Oh yeah, IIRC error 14 on my Behmor means "do not open door as beans will catch fire", but if you don't know that, finding out the hard way is very sporting. The fix is to close the door fast, then work out how to cool the thing down.

The replacement cost of elements is... not far off the price of a new machine, which put me off either fixing or re-buying the things, it just didn't sit well with me. That was about when the sandbox came out, but it looks.. kind of fiddly to me, so I did nothing and have been drinking pre-roasted stuff. I will probably switch to a Aillio Bullet, but that's more expensive and comes with other issues.

There's also this, which the page here suggested:








Most satisfactory home roast on the cheap?


I have a small amount of green beans on the way - 250g so I can have a go at roasting and using 'fresh' coffee beans in my espresso. What is the most satisfactory home roast technique on the cheap? Pop corn maker - (which one works that can be bought in the UK?) Hot air gun Oven Frying pan...




www.coffeeforums.co.uk


----------



## Larryjb (11 mo ago)

I have a Behmor 2000+ and quite like it. You do have to get used to how it roasts coffee, but if you take some time and record all the temperatures/times etc you can begin to dial in a roast. (Record and learn how to interpret both A and B temperatures.) As far as I know, the only way to get finer control of a profile is to go up in price.

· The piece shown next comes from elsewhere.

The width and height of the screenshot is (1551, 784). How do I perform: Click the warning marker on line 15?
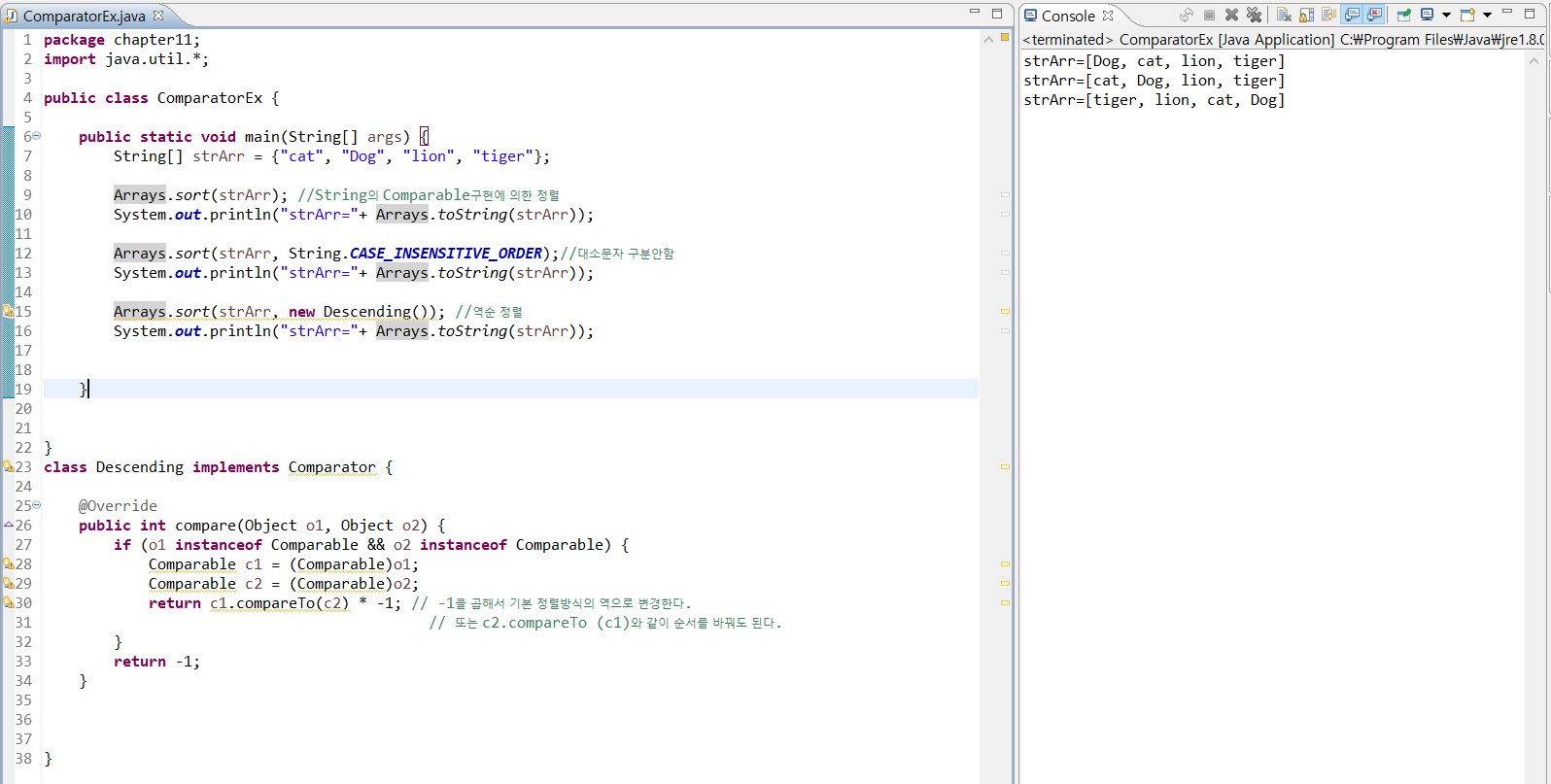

My wife claims I'm roasting $5 coffee now using basic Colombian beans. I'm sure a coffee connoisseur will beg to differ though. The point is, I'm roasting better coffee than what you can get from a supermarket.


----------



## andyspresso (Apr 6, 2021)

Thanks for the responses - I’ll take a look and see see what direction I go in when funds permit an upgrade.


----------